> _Task directions_:
Every record below needs to be set down exactly. Pictures do not belong in the copy.

> _Supplied records_:
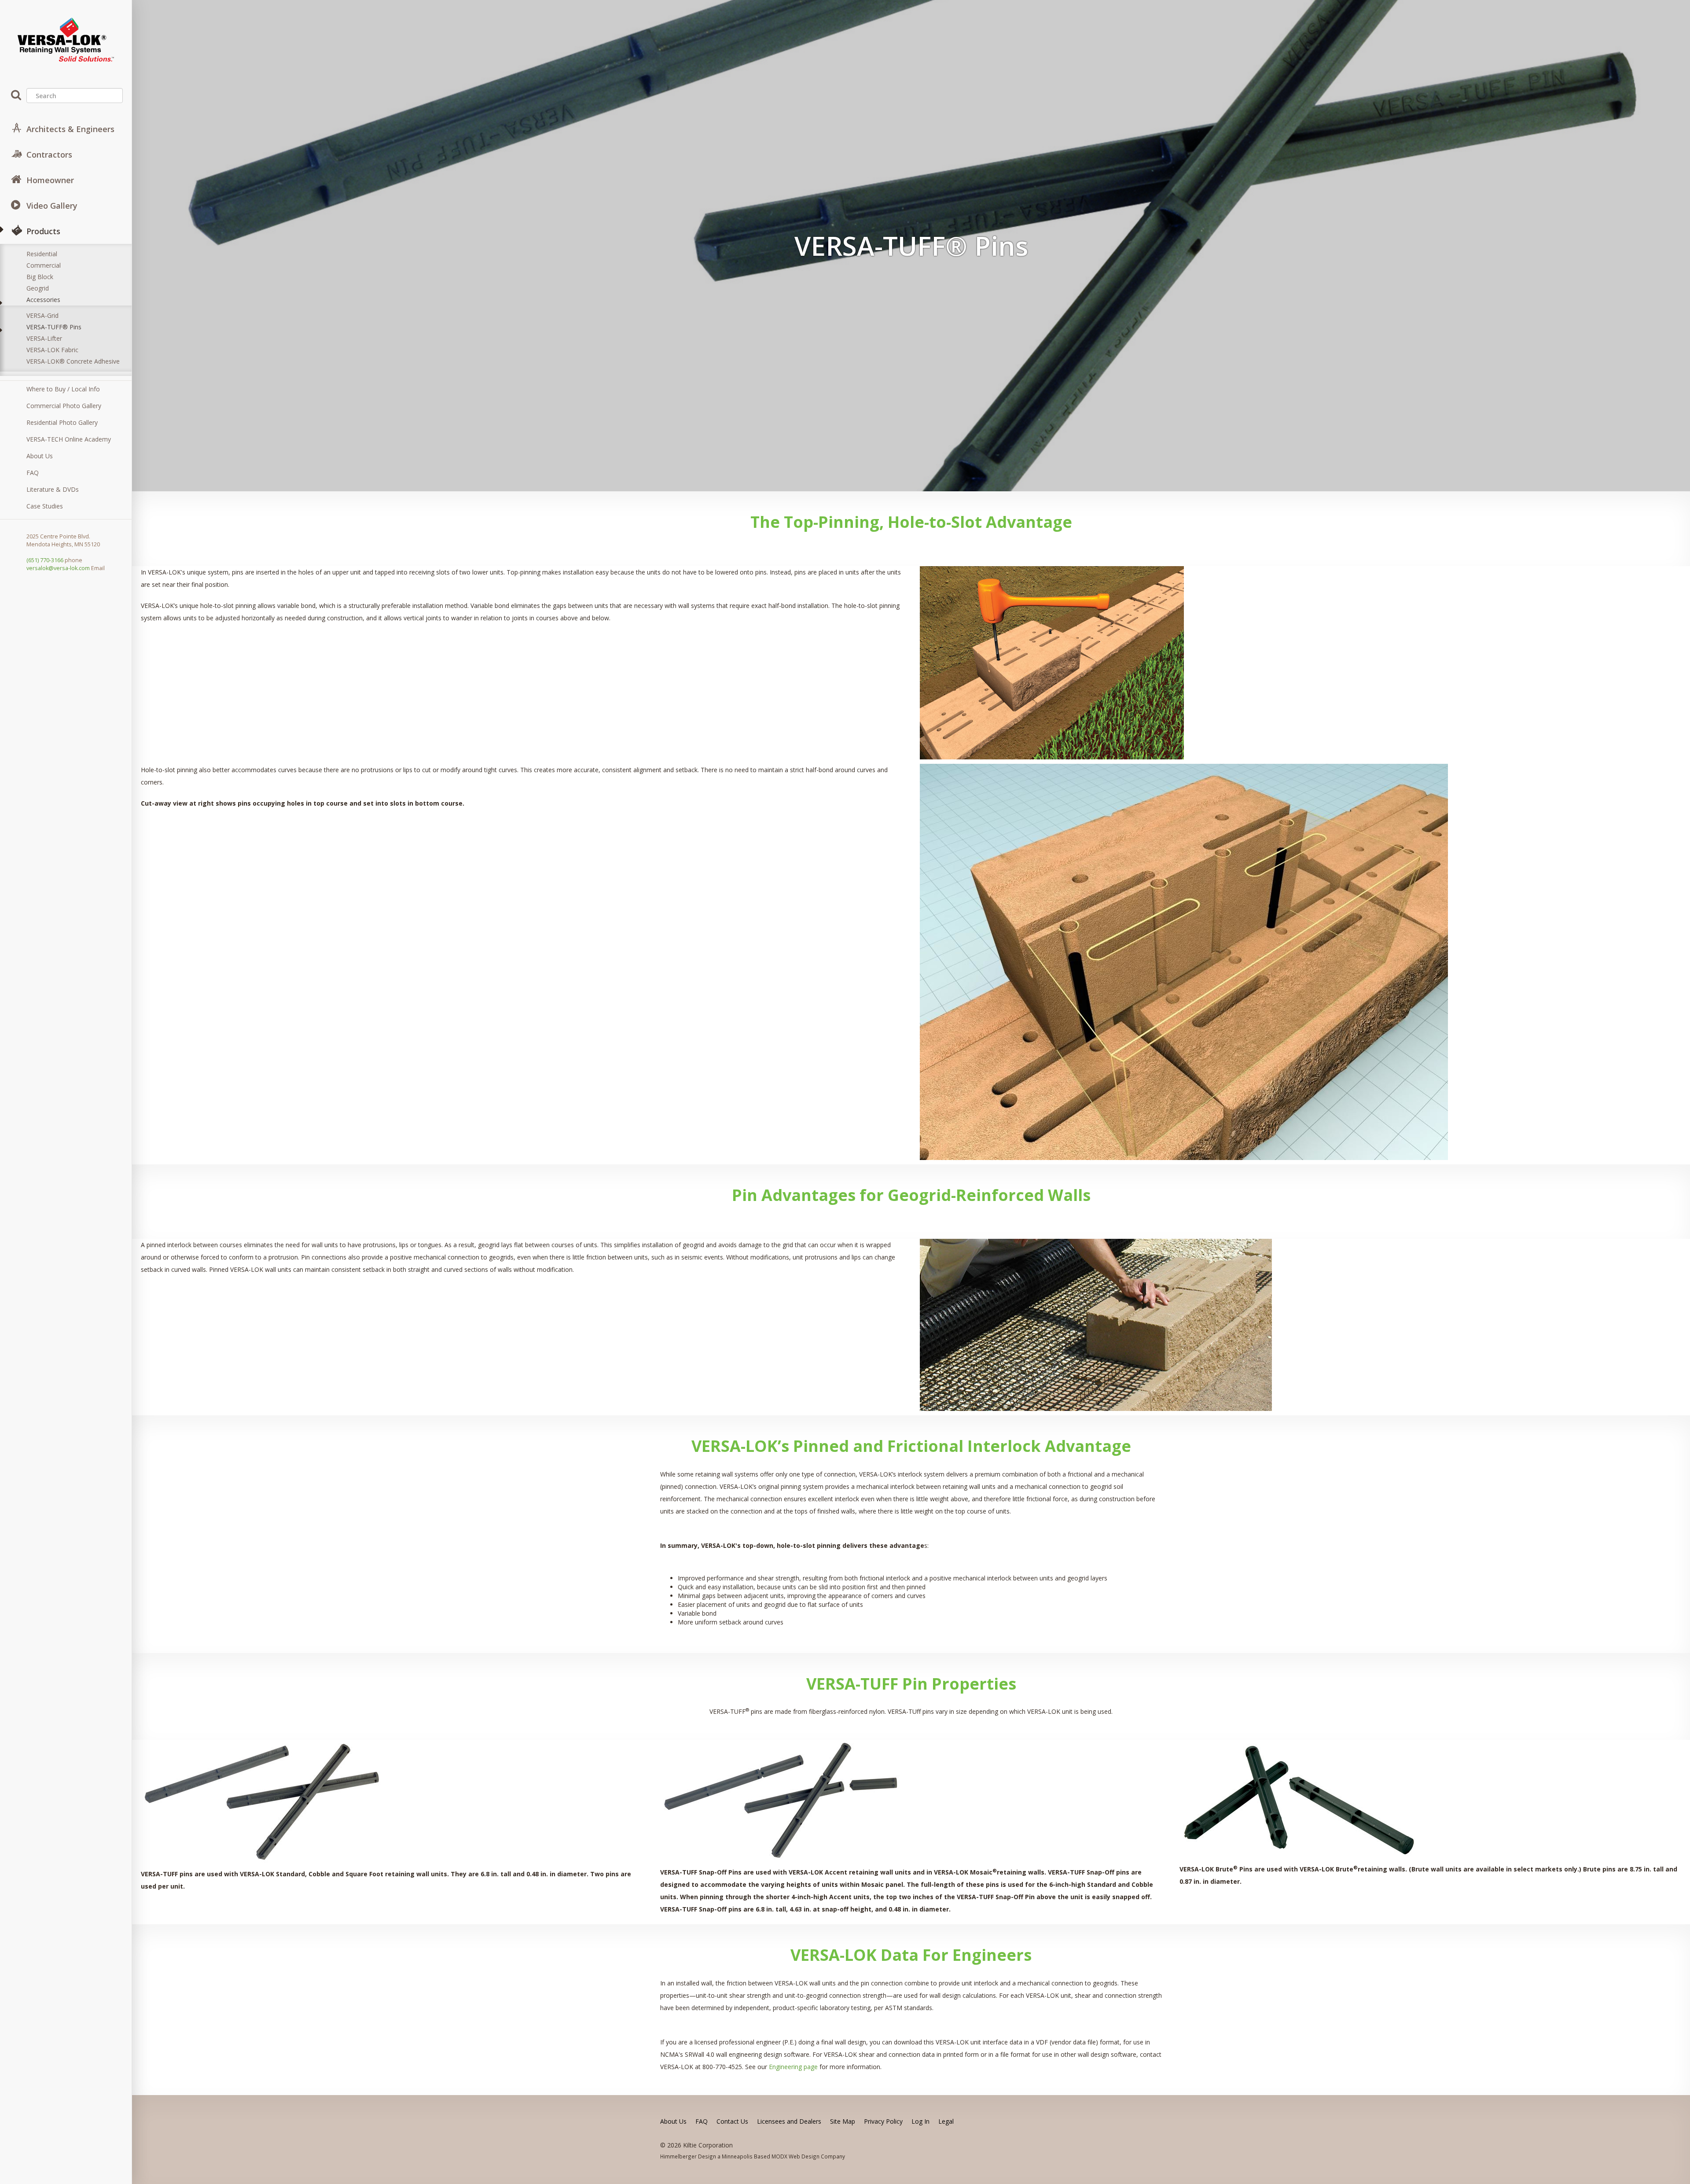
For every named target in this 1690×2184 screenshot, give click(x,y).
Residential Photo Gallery (62, 422)
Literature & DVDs (52, 489)
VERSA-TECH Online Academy (68, 439)
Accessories (43, 299)
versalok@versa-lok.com (58, 568)
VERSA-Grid (42, 315)
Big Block (39, 277)
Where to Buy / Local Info (63, 389)
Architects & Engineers (70, 129)
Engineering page (793, 2066)
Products (43, 231)
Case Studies (44, 506)
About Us (39, 456)
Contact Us (732, 2121)
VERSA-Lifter (44, 338)
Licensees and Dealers (789, 2121)
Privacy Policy (883, 2121)
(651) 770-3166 (44, 560)
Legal (946, 2121)
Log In (920, 2121)
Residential (41, 254)
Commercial (43, 265)
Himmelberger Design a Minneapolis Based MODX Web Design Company (752, 2156)
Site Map (842, 2121)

> _Reply to the task_:
For every named target in this 1690×2184 screenshot, give click(x,y).
Residential Photo Gallery (62, 422)
Literature & DVDs (52, 489)
VERSA-TECH Online Academy (68, 439)
Accessories (43, 299)
versalok@versa-lok.com (58, 568)
VERSA-Grid (42, 315)
Big Block (39, 277)
Where to Buy / Local Info (63, 389)
Architects & Engineers (70, 129)
Engineering page (793, 2066)
Products (43, 231)
Case Studies (44, 506)
About Us (39, 456)
Contact Us (732, 2121)
VERSA-Lifter (44, 338)
Licensees and Dealers (789, 2121)
Privacy Policy (883, 2121)
(651) 770-3166 (44, 560)
Legal (946, 2121)
Log In (920, 2121)
Residential (41, 254)
Commercial (43, 265)
Himmelberger Design a Minneapolis Based MODX Web Design Company (752, 2156)
Site Map (842, 2121)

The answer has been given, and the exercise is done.